Data extracted from a collection
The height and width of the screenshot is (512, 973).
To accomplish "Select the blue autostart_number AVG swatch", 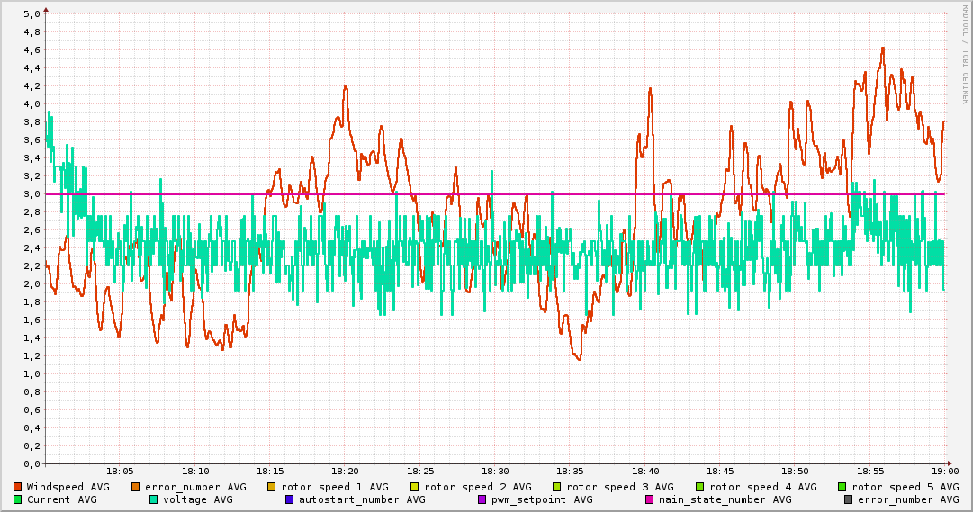I will [289, 499].

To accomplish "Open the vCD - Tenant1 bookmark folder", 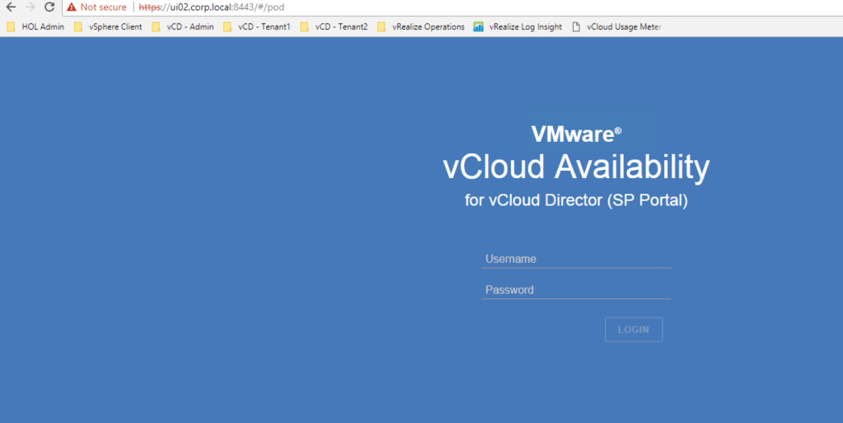I will pyautogui.click(x=256, y=26).
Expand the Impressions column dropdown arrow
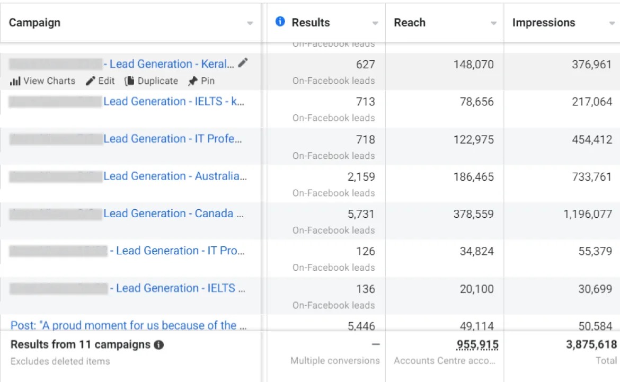 (x=612, y=24)
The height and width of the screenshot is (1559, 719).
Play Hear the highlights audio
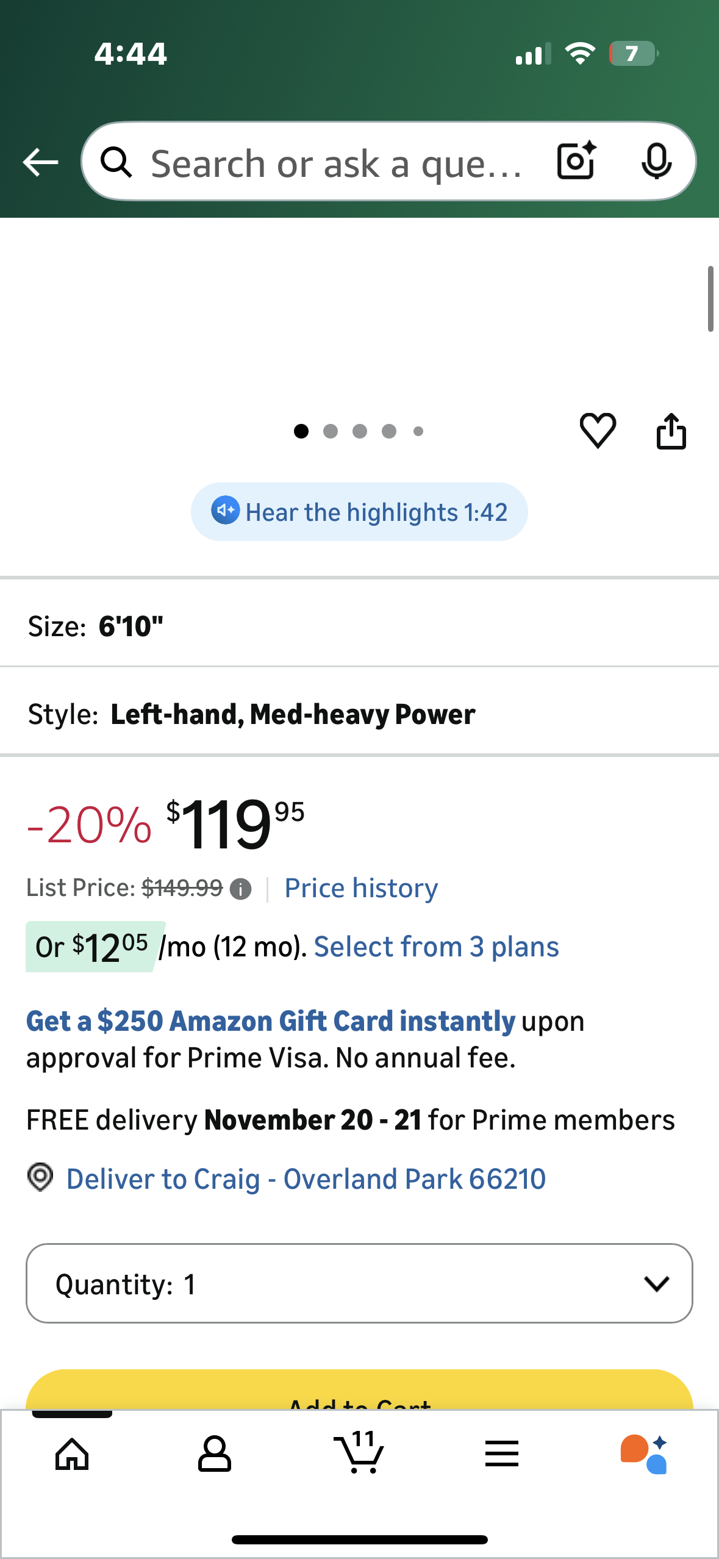pyautogui.click(x=359, y=512)

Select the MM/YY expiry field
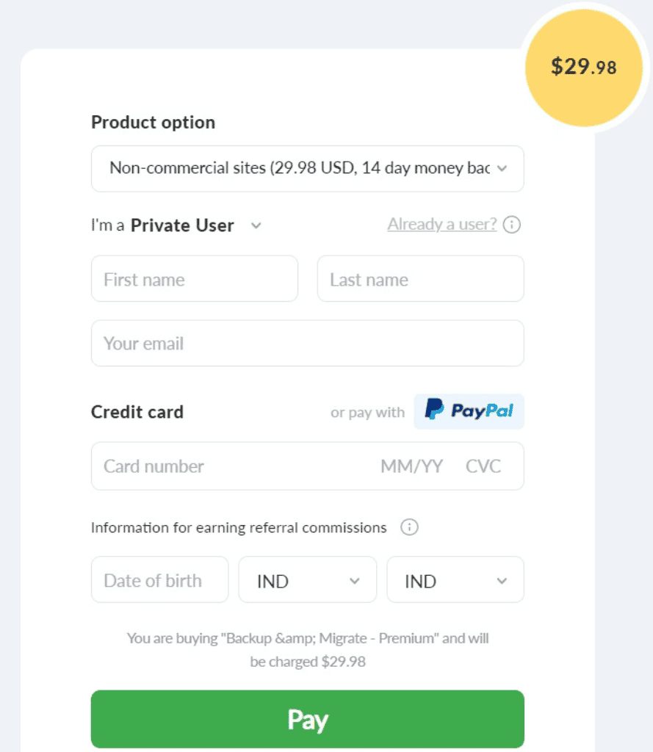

▶ [WORK TO BE COMPLETED] If a line in the records above contains "height", copy that line.

▶ [RESPONSE AREA]
The height and width of the screenshot is (512, 973).
The height and width of the screenshot is (1559, 719).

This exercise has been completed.